Same model. Same preprocessing. Same output bytes. Whether you’re on an iPhone, an Android tablet, a Unity game, or a terminal.
The only way to guarantee that? One implementation, many bindings.
Here’s how we ship Xybrid to five platform SDKs from a single Rust core — and the FFI playbook we developed along the way.
The Problem
You want to add TTS to your app. You find a great model. Now:
- iOS team writes inference code in Swift
- Android team writes it in Kotlin
- Flutter team writes it in Dart
- Game team writes it in C#
- Backend team writes it in… Python? Rust? Node?
Five implementations. Five sets of bugs. Five preprocessing behaviors that should be identical but inevitably drift. Someone hard-codes a sample rate. Someone normalizes differently. Users get different audio quality on different platforms.
This is the N-platform problem. And FFI is the solution.
The Architecture
┌──────────────────────────────────────────┐
│ Platform SDKs │
│ │
│ ┌─────────┐ ┌───────┐ ┌────────┐ │
│ │ Flutter │ │ Swift │ │ Kotlin │ │
│ │ (Dart) │ │ │ │ │ │
│ └────┬─────┘ └───┬───┘ └───┬────┘ │
│ │ FRB │ UniFFI │ UniFFI │
│ ┌────┴───┐ ┌────┴────────┴────┐ │
│ │ Unity │ │ │ │
│ │ (C#) │ │ │ │
│ └────┬────┘ │ xybrid-sdk │ │
│ │ C FFI │ xybrid-core │ │
│ │ │ (Rust) │ │
│ └───────┤ │ │
│ └─────────────────┘ │
└──────────────────────────────────────────┘ One Rust core. Three FFI strategies. Five platform SDKs.
Strategy 1: flutter_rust_bridge (Flutter)

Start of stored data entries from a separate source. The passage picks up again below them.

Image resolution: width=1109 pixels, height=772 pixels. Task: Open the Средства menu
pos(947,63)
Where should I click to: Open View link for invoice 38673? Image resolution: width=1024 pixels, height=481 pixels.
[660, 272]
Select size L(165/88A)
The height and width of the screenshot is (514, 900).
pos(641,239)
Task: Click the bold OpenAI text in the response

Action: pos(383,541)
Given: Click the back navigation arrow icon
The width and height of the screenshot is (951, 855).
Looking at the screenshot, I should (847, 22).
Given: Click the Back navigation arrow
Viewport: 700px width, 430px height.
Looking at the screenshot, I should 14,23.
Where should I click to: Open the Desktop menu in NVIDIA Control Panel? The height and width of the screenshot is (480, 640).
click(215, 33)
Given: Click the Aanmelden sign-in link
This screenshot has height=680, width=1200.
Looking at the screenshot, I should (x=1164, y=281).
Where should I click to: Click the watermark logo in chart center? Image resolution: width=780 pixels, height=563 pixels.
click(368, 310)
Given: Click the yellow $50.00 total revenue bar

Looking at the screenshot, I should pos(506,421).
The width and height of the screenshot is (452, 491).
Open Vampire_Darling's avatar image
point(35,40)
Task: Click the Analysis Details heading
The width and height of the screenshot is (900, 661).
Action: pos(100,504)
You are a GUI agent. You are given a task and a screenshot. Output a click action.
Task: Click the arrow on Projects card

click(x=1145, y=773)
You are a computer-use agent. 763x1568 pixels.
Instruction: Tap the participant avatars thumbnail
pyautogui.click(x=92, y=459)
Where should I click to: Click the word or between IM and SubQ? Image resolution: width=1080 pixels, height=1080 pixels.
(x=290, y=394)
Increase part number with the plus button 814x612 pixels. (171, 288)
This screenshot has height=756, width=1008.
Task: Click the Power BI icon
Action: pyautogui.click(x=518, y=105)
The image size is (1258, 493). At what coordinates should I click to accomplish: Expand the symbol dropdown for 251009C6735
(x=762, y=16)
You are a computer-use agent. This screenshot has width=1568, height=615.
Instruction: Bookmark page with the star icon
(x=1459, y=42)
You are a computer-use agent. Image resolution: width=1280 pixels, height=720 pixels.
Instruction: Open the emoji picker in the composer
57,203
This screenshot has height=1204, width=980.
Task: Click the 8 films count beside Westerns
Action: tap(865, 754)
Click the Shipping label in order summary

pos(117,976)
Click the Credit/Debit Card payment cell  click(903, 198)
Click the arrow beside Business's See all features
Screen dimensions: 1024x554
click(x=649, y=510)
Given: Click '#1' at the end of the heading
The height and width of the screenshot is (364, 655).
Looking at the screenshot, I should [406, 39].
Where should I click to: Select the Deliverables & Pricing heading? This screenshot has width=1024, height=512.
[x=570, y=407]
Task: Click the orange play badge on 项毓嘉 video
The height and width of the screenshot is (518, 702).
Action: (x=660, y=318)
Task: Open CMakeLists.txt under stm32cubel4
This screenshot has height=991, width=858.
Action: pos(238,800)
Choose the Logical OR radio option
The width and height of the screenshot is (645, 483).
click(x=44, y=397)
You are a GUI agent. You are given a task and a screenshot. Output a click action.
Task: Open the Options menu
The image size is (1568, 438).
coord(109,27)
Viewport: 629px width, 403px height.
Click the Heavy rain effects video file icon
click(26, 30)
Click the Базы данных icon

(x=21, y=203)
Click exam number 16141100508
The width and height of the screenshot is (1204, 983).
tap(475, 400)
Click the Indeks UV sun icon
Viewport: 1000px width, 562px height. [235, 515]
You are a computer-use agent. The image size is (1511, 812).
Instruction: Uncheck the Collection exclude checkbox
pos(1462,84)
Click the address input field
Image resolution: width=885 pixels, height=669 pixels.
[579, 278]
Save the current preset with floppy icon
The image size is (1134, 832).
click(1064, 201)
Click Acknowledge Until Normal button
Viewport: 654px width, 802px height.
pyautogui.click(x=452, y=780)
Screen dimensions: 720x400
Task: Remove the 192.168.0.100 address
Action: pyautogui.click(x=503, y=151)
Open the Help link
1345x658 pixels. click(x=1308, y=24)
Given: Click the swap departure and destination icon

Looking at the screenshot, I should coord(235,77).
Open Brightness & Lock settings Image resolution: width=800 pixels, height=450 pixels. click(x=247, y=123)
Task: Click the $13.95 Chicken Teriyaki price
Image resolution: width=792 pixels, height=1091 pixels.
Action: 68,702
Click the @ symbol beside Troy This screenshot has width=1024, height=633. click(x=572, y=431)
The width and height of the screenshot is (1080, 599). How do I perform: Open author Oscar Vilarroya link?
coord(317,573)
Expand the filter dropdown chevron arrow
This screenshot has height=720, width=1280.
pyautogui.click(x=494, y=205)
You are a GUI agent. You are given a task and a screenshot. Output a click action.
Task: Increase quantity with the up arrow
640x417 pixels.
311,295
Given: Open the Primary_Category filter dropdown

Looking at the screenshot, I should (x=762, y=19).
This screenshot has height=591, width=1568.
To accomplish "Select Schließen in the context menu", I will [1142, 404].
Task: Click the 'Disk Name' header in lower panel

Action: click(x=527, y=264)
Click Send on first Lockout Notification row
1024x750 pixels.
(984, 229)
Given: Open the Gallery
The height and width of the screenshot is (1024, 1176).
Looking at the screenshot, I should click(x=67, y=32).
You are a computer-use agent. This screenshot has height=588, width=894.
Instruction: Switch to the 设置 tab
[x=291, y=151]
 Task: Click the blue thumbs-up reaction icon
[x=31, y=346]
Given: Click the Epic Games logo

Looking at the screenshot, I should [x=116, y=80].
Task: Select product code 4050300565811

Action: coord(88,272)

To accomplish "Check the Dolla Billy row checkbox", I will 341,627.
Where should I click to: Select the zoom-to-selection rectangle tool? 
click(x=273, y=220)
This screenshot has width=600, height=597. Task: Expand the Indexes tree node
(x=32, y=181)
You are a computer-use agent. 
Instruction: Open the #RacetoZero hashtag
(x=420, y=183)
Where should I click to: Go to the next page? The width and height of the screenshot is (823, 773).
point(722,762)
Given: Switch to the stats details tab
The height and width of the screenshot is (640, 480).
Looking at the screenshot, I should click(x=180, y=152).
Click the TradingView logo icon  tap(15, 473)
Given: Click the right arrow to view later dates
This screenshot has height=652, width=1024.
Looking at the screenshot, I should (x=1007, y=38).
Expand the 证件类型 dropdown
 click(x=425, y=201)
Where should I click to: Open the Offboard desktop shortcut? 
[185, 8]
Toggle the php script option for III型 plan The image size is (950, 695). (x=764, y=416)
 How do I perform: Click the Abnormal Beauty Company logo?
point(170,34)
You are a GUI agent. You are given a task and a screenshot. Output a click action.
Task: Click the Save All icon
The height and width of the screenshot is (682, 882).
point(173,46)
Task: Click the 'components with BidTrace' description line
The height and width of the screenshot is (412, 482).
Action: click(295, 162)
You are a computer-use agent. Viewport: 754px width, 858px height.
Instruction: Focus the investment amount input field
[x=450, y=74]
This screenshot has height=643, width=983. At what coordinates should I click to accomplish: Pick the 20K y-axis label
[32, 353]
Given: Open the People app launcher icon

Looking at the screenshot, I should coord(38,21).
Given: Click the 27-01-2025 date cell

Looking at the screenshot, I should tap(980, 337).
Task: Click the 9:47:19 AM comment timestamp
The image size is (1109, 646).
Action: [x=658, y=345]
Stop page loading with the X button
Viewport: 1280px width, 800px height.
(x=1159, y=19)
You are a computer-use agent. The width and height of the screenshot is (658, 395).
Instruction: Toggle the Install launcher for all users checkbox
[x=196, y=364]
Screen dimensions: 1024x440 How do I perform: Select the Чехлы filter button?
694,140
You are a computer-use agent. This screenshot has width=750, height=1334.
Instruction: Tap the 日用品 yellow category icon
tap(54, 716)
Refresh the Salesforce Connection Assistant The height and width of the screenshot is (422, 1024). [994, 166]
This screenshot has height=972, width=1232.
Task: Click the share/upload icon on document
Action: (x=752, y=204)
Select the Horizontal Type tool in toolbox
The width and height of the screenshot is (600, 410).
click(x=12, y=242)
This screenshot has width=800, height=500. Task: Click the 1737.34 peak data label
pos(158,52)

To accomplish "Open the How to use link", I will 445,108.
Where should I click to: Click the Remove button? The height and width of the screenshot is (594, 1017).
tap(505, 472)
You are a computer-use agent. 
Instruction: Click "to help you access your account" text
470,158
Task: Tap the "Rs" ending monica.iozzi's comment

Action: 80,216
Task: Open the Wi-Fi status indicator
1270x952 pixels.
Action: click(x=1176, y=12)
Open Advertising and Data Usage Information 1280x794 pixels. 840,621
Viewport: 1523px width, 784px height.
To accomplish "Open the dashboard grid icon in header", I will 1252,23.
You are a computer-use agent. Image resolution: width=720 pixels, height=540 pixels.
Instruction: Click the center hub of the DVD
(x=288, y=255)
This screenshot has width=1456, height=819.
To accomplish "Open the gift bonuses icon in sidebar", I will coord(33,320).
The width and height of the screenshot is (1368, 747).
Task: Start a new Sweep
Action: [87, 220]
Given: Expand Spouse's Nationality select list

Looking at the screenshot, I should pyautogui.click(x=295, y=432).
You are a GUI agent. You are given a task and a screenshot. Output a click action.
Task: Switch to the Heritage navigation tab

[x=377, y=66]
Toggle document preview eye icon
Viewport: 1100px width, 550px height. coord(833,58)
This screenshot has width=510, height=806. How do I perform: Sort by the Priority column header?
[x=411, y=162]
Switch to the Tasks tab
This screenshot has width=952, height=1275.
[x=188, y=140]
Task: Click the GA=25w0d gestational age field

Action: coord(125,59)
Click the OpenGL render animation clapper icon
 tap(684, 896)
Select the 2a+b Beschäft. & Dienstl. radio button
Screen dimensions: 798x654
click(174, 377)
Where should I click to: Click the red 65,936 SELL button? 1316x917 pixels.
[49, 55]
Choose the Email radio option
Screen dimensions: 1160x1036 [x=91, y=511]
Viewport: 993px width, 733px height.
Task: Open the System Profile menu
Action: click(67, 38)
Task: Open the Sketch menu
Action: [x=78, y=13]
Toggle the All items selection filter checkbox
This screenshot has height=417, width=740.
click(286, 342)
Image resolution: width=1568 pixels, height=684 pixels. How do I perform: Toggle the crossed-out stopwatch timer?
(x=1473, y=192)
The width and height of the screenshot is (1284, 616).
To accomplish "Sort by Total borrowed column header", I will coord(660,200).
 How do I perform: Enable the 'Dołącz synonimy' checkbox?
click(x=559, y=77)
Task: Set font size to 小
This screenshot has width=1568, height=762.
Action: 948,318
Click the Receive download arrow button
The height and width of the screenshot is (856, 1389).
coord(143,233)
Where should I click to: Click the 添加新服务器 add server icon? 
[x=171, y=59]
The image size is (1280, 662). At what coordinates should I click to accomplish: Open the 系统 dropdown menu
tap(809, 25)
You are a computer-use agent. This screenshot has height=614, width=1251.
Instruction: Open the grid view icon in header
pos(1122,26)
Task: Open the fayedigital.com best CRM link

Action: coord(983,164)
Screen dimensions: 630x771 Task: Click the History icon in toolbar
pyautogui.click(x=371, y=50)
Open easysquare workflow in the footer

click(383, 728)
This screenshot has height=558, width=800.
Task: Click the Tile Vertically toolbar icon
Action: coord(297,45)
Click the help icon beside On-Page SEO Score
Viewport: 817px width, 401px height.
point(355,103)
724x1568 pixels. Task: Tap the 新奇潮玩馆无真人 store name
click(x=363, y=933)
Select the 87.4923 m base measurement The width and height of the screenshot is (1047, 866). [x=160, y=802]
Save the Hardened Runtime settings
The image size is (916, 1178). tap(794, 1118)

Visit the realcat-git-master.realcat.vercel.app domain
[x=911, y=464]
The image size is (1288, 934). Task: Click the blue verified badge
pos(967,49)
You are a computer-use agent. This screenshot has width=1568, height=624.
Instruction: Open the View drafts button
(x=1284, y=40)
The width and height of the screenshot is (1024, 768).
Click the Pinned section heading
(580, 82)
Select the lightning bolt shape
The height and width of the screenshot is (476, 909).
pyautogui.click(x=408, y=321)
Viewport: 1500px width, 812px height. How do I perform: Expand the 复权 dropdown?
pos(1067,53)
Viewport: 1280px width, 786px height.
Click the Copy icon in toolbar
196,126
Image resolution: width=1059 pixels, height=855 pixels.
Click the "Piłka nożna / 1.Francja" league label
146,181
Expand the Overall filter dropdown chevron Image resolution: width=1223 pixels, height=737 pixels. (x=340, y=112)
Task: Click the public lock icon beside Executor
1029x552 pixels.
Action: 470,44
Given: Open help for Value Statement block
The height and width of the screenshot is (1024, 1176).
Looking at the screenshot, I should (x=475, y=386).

flutter_rust_bridge (FRB) auto-generates Dart bindings from Rust code. It’s the most sophisticated of our three FFI tools.
What It Handles
- Async functions → Dart
Futures - Streaming callbacks → Dart
Streams - Complex types → Dart classes
- Error types → Dart exceptions
- Memory management → automatic
The Rust API
// This is the FRB-visible API
pub fn run_model(model_id: String, input: ApiEnvelope) -> Result<ApiEnvelope> {
let model = load_model(&model_id)?;
let output = model.execute(&input.into())?;
Ok(output.into())
}
pub fn run_streaming(
model_id: String,
input: ApiEnvelope,
sink: StreamSink<ApiPartialToken>,
) -> Result<ApiEnvelope> {
let callback = move |token: PartialToken| {
sink.add(token.into()).is_ok()
};
// ...
} The Generated Dart API
// Auto-generated — we don't write this
Future<ApiEnvelope> runModel({
required String modelId,
required ApiEnvelope input,
}) async { ... }
Stream<ApiPartialToken> runStreaming({
required String modelId,
required ApiEnvelope input,
}) { ... } FRB handles the entire async dance: spawning the Rust code on an isolate, marshalling data across FFI, and surfacing results on the Dart side.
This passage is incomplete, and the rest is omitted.